Sudden Cardiac Arrest Panel

Sudden cardiac arrest (SCA) is a disorder in which the sudden cessation of cardiac activity leads to hemodynamic collapse. SCA happens quickly with little warning. Rapid treatment with a defibrillator can be lifesaving. SCA contributes significantly to morbidity and mortality in the general population (Mozaffarian et al. 2015). Most SCA cases (70-80%) are attributed to coronary heart disease (CHD); 10-15% are associated with nonischemic cardiomyopathy disease; approximately 5% are caused by arrhythmic disorders with no heart structural defects (Chugh et al. 2008). Identification of genetic factors associated with SCA contributes to the diagnosis, risk stratification and prevention (Refaat et al. 2015).
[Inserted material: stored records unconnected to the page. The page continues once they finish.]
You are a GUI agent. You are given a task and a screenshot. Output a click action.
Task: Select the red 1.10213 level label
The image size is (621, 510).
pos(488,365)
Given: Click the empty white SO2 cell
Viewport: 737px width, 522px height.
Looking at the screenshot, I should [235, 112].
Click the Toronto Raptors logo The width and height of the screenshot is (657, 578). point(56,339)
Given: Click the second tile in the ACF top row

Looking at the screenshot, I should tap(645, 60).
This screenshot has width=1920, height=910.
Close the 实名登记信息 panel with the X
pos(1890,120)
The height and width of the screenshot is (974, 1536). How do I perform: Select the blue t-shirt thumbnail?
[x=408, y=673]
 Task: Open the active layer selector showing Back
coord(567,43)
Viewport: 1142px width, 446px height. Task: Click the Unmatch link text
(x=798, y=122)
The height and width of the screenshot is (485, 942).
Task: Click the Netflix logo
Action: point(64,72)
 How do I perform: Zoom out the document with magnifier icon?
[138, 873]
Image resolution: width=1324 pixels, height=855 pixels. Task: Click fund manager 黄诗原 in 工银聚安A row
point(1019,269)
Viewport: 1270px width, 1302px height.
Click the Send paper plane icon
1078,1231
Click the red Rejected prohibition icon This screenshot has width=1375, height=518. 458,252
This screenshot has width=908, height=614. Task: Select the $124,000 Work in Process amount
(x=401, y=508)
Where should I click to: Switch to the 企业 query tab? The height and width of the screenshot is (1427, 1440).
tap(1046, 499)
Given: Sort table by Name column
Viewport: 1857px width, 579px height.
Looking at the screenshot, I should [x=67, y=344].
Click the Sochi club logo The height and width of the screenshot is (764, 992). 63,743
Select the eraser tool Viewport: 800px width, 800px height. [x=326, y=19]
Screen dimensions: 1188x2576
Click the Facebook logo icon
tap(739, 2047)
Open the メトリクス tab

Genetic studies in affected families have indicated that inherited cardiac disorders are associated with sudden cardiac arrest (Noseworthy et al. 2008). These disorders involve structural cardiac disease (hypertrophic cardiomyopathy, dilated cardiomyopathy, and arrhythmogenic cardiomyopathy) and arrhythmogenic syndromes without structural abnormalities (such as long QT syndrome and Brugada syndrome) (Bezzina et al. 2015). Sudden cardiac arrest is a group of heterogenic disorders and can be autosomal dominant (AD), autosomal recessive (AR), or both. The majority of cardiac-related genes in this panel are associated with autosomal dominant disorders. The CASQ2 gene is associated with autosomal recessive cardiac-related disorders. The DSC2, DSP, JUP, KCNE1, KCNQ1, LMNA, TNNI3, and TTN genes are associated with autosomal dominant and recessive disorders (OMIM; Human Gene Mutation Database). See individual gene test descriptions for information on molecular biology of gene products.

Pathogenic variants may be detected in 10~30% of cases, depending on clinical setting, family history and associated cardiac disorder phenotype (Hertz et al. 2015; McGorrian et al. 2013).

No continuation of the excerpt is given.